Ma già negli anni trenta l’economista John Maynard Keynes aveva fatto questa previsione: nel giro di cento anni l’espansione della tecnologia nei paesi sviluppati avrebbe ridotto i tempi di lavoro a 15 ore alla settimana, e il nuovo problema da affrontare sarebbe diventato come occupare il tempo libero mentre “l’amore per il denaro in sé, distinto dall’amore per il denaro come strumento per godere delle gioie della vita, sarà riconosciuto per quel che è: una sorta di disgustosa ossessione”.
L’inevitabile transizione a orari di lavoro ridotti sarà un processo duro e tumultuoso
Tuttavia Cnn Money segnala che fino a oggi, almeno negli Stati Uniti, l’incremento di produttività dovuto al progresso tecnologico non ha causato una riduzione degli orari di lavoro ma un aumento dei consumi: insomma, invece che lavorare di meno gli americani preferiscono comprare più roba.
Di fatto, però, nel lungo periodo l’orario del lavoro organizzato è andato sempre riducendosi: nel nostro paese si passa dalle 12 ore quotidiane dell’800 alle dieci dei primi del novecento, alle 8 (per sei giorni) degli anni venti, alle 40 o 39 ore la settimana, con quattro settimane di ferie, degli anni settanta. Oggi siamo, dice l’Ocse in una classifica che confronta diversi paesi, a una media di 36,9 ore lavorate alla settimana. I Paesi Bassi sono a 30,1.
Intanto i giapponesi dell’Uniqlo, marchio di abbigliamento diffuso in molti paesi, contraggono la settimana lavorativa a quattro giorni (ma con un aumento dei turni da otto a dieci ore). Invece Richard Branson, il fondatore della Virgin, liberalizza del tutto sia il tempo di lavoro sia il tempo delle ferie nelle sedi di New York, Londra, Ginevra e Sydney, ponendo come unica condizione il fatto che l’assenza del lavoratore non danneggi l’azienda.

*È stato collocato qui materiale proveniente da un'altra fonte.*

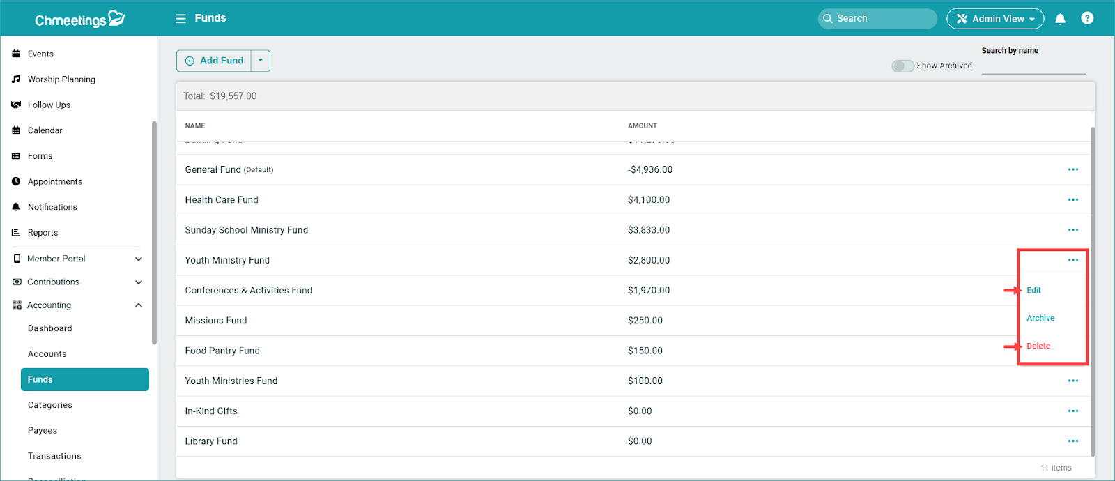Click the Chmeetings logo
Viewport: 1115px width, 481px height.
coord(79,19)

Qualcosa di analogo fa qui in Italia, e da tempo, la Tetra Pack: orari flessibili o ridotti e possibilità di lavorare da casa. Il Sole 24Ore racconta che il “ciclone finanziario Netflix” applica la medesima logica, con una (cruda) coordinata in più: vanno incentivati, anche economicamente, i lavoratori talentuosi, cioè quelli che hanno prestazioni migliori in un tempo minore, e degli altri conviene disfarsi in fretta.
Di questo già Keynes era consapevole: l’inevitabile transizione a orari di lavoro ridotti sarà (a suggerirlo è anche il caso Netflix) un processo duro e tumultuoso. Da una parte, razionalizzare e ridurre gli orari, anche nella speranza di una maggiore produttività, può non essere semplice per le imprese che hanno un’organizzazione rigida.

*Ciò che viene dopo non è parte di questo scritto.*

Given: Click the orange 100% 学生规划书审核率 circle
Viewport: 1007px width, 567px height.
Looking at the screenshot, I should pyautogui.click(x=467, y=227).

Le idee non timbrano il cartellino
Dall’altra, la decisione di ridurre l’orario deve passare dai manager: proprio quelli che oggi sono superpagati perché superlavorano, e che superlavorano perché temono di perdere il posto (l’Economist la definisce “una condizione miserabile”). Dall’altra ancora, la riduzione degli orari potrebbe essere sì accelerata, ma anche complicata da un altro terremoto che già sta cominciando a sconquassare il mercato del lavoro.
A dirlo sono Aol, l’Mit e molti altri: metà dei lavori che facciamo oggi spariranno nel corso dei prossimi vent’anni. Nasceranno nuovi lavori che chiedono creatività, empatia, capacità di gestire situazioni ambigue e impreviste. Non è per niente detto che chi perderà il lavoro “vecchio” sarà automaticamente in grado di adattarsi a uno “nuovo”, e che quindi tutti potranno beneficiare del cambiamento, riduzioni di orario comprese.
Inoltre, a emergere sono proprio i lavori – quelli creativi – che sono più difficili da organizzare, specie se hanno una componente non di problem solving, ma puramente ideativa: le idee non timbrano il cartellino.
Tra l’altro le persone creative tendono di norma a lavorare più, e non meno del tempo previsto, per il semplice motivo che non riescono a sospendere il compito su cui sono concentrate, e che cominciano a concentrarsi quando meglio gli riesce. La transizione, dunque, non sarà per niente facile e l’intero sistema andrà reinventato, tempi, luoghi, processi e regole comprese.